# Brief
Please output the data exactly, without omitting anything.
^^^^^^^^
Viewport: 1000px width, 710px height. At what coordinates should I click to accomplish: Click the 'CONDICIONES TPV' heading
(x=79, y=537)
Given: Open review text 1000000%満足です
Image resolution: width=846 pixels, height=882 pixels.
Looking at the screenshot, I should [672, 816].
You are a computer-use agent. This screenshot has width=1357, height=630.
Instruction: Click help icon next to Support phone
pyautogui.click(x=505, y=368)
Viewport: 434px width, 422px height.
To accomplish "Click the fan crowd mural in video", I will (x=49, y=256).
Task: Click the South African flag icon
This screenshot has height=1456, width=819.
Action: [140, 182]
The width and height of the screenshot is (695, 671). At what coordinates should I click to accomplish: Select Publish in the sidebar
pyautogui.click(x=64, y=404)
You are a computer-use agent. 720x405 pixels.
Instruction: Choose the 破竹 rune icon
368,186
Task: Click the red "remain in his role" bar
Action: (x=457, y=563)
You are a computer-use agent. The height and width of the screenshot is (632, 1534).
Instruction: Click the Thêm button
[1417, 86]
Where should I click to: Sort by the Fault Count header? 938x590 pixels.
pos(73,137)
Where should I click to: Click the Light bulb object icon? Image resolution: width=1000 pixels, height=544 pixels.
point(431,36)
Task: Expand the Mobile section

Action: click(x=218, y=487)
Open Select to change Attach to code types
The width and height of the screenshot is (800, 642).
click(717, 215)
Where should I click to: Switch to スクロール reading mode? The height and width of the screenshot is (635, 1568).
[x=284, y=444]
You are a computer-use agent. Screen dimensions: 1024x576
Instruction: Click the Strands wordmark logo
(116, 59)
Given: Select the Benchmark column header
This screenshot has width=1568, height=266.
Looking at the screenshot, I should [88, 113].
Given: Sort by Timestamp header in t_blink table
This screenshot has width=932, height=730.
^^^^^^^^
# Reply
Viewport: 1000px width, 710px height. At what coordinates should I click to accomplish: Click the 'CONDICIONES TPV' heading
(x=79, y=537)
Given: Open review text 1000000%満足です
Image resolution: width=846 pixels, height=882 pixels.
Looking at the screenshot, I should [672, 816].
You are a computer-use agent. This screenshot has width=1357, height=630.
Instruction: Click help icon next to Support phone
pyautogui.click(x=505, y=368)
Viewport: 434px width, 422px height.
To accomplish "Click the fan crowd mural in video", I will (x=49, y=256).
Task: Click the South African flag icon
This screenshot has height=1456, width=819.
Action: [140, 182]
The width and height of the screenshot is (695, 671). At what coordinates should I click to accomplish: Select Publish in the sidebar
pyautogui.click(x=64, y=404)
You are a computer-use agent. 720x405 pixels.
Instruction: Choose the 破竹 rune icon
368,186
Task: Click the red "remain in his role" bar
Action: (x=457, y=563)
You are a computer-use agent. The height and width of the screenshot is (632, 1534).
Instruction: Click the Thêm button
[1417, 86]
Where should I click to: Sort by the Fault Count header? 938x590 pixels.
pos(73,137)
Where should I click to: Click the Light bulb object icon? Image resolution: width=1000 pixels, height=544 pixels.
point(431,36)
Task: Expand the Mobile section

Action: click(x=218, y=487)
Open Select to change Attach to code types
The width and height of the screenshot is (800, 642).
click(717, 215)
Where should I click to: Switch to スクロール reading mode? The height and width of the screenshot is (635, 1568).
[x=284, y=444]
You are a computer-use agent. Screen dimensions: 1024x576
Instruction: Click the Strands wordmark logo
(116, 59)
Given: Select the Benchmark column header
This screenshot has width=1568, height=266.
Looking at the screenshot, I should [88, 113].
Given: Sort by Timestamp header in t_blink table
This screenshot has width=932, height=730.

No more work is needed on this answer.